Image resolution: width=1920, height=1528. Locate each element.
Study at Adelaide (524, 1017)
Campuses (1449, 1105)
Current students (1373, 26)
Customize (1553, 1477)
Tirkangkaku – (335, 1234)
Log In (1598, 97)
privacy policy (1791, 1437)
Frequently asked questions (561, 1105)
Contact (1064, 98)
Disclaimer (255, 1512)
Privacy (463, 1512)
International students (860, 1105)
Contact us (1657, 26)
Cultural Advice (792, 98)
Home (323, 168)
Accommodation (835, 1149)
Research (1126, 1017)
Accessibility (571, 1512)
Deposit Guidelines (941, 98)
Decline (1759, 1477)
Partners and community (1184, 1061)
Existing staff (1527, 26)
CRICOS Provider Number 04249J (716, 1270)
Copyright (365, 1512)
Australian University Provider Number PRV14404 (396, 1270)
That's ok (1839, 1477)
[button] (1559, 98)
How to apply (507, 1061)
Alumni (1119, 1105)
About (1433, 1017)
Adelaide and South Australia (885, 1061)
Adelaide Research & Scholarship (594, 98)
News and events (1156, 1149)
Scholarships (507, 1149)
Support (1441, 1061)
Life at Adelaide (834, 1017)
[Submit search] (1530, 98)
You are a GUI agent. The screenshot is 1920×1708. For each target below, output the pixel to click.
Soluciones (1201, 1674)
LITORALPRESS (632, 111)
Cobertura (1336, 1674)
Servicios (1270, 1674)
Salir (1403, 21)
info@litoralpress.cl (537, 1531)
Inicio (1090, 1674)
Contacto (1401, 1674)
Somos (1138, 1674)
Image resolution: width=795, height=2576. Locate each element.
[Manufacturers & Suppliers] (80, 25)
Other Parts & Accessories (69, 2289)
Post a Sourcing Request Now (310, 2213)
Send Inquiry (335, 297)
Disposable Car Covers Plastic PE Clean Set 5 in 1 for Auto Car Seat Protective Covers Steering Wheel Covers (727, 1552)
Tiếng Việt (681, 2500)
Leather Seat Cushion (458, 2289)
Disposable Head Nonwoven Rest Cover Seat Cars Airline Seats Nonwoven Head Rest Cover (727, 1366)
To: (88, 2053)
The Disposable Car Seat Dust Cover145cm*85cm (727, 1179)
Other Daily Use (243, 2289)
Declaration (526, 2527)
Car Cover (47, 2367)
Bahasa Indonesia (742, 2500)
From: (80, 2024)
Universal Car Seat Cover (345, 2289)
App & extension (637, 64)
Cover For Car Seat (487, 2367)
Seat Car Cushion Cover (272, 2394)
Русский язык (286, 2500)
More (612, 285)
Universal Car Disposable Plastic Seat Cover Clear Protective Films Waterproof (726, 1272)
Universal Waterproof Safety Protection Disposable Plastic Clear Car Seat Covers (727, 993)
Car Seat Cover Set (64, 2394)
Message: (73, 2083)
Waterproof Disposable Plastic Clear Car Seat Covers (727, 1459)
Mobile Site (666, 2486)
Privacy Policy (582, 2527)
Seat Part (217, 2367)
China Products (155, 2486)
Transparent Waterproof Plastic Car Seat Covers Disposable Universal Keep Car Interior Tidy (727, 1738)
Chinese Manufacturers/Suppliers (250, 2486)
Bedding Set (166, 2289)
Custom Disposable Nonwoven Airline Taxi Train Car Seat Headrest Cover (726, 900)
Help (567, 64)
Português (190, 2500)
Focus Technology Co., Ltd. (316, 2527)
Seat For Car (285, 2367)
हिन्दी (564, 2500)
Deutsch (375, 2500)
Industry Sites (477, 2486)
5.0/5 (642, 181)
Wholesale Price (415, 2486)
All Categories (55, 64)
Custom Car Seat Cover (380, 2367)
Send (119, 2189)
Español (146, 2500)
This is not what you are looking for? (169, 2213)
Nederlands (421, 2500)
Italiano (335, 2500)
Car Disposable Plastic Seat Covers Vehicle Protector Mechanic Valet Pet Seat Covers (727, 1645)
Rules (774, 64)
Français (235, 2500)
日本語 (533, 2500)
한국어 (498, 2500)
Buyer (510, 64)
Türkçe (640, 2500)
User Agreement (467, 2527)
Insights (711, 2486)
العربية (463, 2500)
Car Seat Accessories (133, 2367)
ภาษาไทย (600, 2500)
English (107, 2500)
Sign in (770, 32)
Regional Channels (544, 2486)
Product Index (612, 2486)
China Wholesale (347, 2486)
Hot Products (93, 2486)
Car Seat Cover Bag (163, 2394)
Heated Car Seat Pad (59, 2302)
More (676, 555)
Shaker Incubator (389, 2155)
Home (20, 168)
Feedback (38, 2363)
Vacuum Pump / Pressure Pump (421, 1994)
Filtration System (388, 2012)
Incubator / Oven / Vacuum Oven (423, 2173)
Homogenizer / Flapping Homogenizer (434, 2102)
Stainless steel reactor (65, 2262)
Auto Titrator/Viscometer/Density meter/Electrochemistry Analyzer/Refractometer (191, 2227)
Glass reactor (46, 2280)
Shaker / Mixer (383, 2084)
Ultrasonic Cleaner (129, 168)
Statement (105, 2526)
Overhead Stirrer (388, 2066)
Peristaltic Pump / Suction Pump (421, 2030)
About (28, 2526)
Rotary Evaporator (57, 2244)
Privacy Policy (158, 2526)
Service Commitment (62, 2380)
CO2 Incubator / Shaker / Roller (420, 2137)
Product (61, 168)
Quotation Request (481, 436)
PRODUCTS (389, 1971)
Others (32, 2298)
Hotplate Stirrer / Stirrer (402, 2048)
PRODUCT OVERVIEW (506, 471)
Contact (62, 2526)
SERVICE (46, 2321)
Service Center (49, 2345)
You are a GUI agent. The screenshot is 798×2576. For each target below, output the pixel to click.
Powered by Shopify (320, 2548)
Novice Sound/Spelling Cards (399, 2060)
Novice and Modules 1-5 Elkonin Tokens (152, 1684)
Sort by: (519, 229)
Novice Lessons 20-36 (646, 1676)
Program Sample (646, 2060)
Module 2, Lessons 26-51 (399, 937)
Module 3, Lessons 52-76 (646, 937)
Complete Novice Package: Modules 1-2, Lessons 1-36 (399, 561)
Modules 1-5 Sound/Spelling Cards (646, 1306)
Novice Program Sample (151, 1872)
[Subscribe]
☆ ☆ ☆ ☆ ☆
> **Requirement**
Starting with the line with "info@litoralpress.cl (537, 1531)" above and going on through the line with "Declaration (526, 2527)", transcribe every line exactly, both ends included, and add nothing.

> **Exercise response**
info@litoralpress.cl (537, 1531)
Inicio (1090, 1674)
Contacto (1401, 1674)
Somos (1138, 1674)
Image resolution: width=795, height=2576. Locate each element.
[Manufacturers & Suppliers] (80, 25)
Other Parts & Accessories (69, 2289)
Post a Sourcing Request Now (310, 2213)
Send Inquiry (335, 297)
Disposable Car Covers Plastic PE Clean Set 5 in 1 for Auto Car Seat Protective Covers Steering Wheel Covers (727, 1552)
Tiếng Việt (681, 2500)
Leather Seat Cushion (458, 2289)
Disposable Head Nonwoven Rest Cover Seat Cars Airline Seats Nonwoven Head Rest Cover (727, 1366)
To: (88, 2053)
The Disposable Car Seat Dust Cover145cm*85cm (727, 1179)
Other Daily Use (243, 2289)
Declaration (526, 2527)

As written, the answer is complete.